I’m wondering if it is possible to create a synthetic ethernet device called eth1.
To be clear my system has a physical network card called eth0.
I’ve read howots describing how to create devices tap0, tap1, etc that could be routed through eth0 (the only actual network interface).
Is it a simple case of simply changing the name from tap0 to eth1?
I’m wondering if that won’t break things?
So essentially I have a system with eth0, and would like one that has eth0 and eth1 present.
The software is along the lines of Rocks cluster stack. During installation it want to interfaces, one to make public and one to treat as private. Would it be possible to make a eth1 that tunneled through eth0. I can see the components, just not if or how they can be used to get a synthetic device.
BTW, to see what I have in mind see the synthetic device in eCOS.

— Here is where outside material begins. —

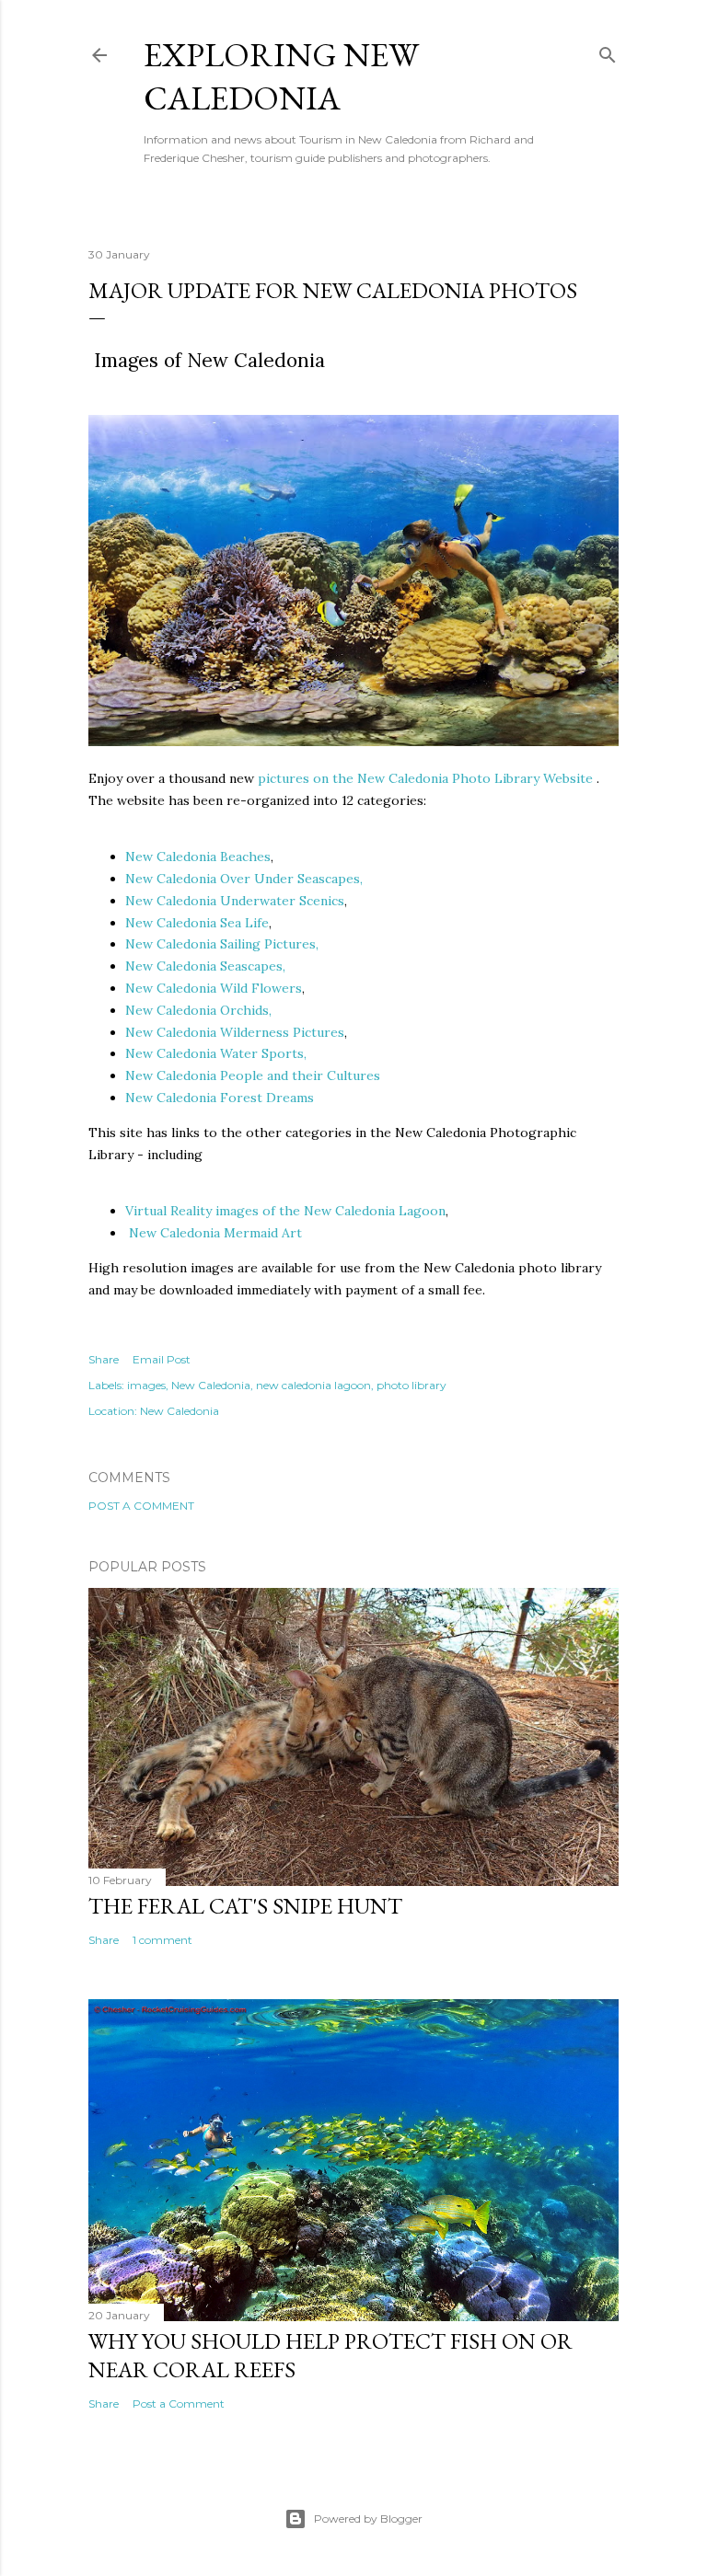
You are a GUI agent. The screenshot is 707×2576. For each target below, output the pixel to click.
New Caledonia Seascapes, (205, 966)
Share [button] (103, 1359)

Cluster software, sure, those often require a second interface for communication between cluster members. You could use an alias interface but of course the packets are really using the same physical interface connecting to the same LAN. But you could put them in different VLANs. If there is no problem with time sensitive packets encountering packet delays on the shared LAN, that would be an acceptable solution.
A tunneled device requires a process at both ends to maintain the tunnel, e.g. VPN software. The Linux tap/tun device is designed to be used for such tunneling. It wouldn’t be appropriate for a cluster since you would have to install this extra layer on all participants. Plus there would be more delays in the path.